Kayaking in Haakon Bay past a king penguin colony

Our day began very early at 445AM for a pre-breakfast zodiac ride to Cape Rosa where Sir Ernest Shackleton found refuge on his 1914-16 polar expedition after sailing back from Elephant island on the Antarctica archipelago to South Georgia.

Selfie on Cape Rosa

For our second outing of the day (after breakfast), Jerry and I were among 12 kayakers to paddle our way through Haakon Bay past ginormous Elephant seals, Fur seals, and King penguin colonies. While Avian Influenza did not permit physical landings in the area, our kayak trip took us as close as possible to the amazing wildlife in front of us.

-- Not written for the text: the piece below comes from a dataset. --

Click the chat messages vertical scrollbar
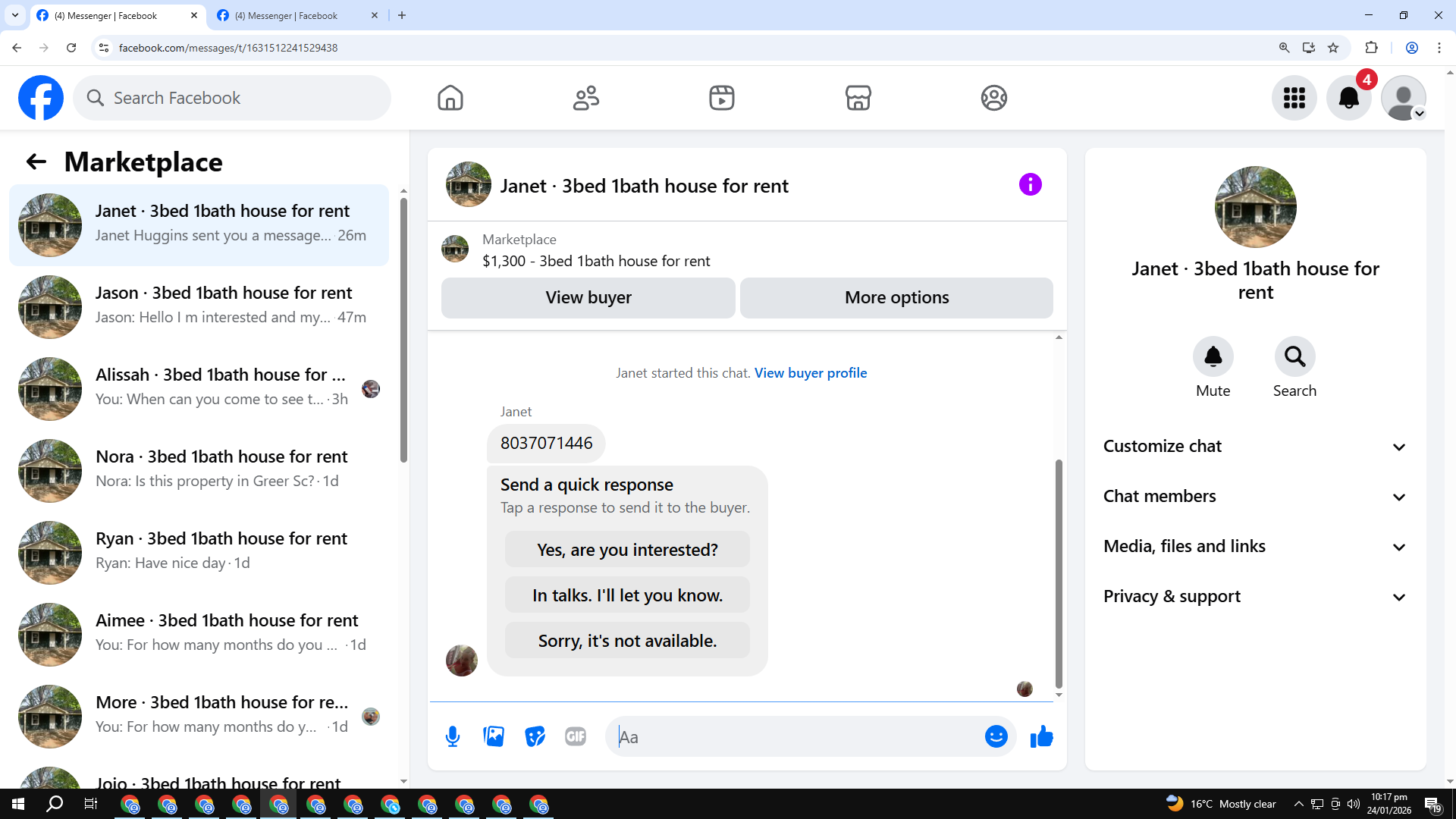 coord(1059,573)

Stranded whaling ship in Grytviken

The history of this remote land would not be complete without discussions of its less illustrious past as the whaling headquarters where nearly 98% of all blue whales (as well as other species) where brutally harpooned to agonizing deaths. First ashore in whaling centers like the one we visited in Grytviken, then by the mid-60’s on massive “factory killing ships” on the high seas at the peak of the industrial age of destruction.

Boilers where whale blubber was cooked down to lamp oil

For an excellent historical overview, I recommend reading A history of whaling | National Science and Media Museum www.scienceandmediamuseum.org.uk/objects-and-stories/history-whaling

King penguin walking

The solace I take from this visit to South Georgia is the fact that whaling did stop and today, this place that alone processed close to 200,000 whales, serves as a research center where British marine scientists study these magnificent creatures with the purpose of protecting and nurturing their return. More adventures ashore await us tomorrow.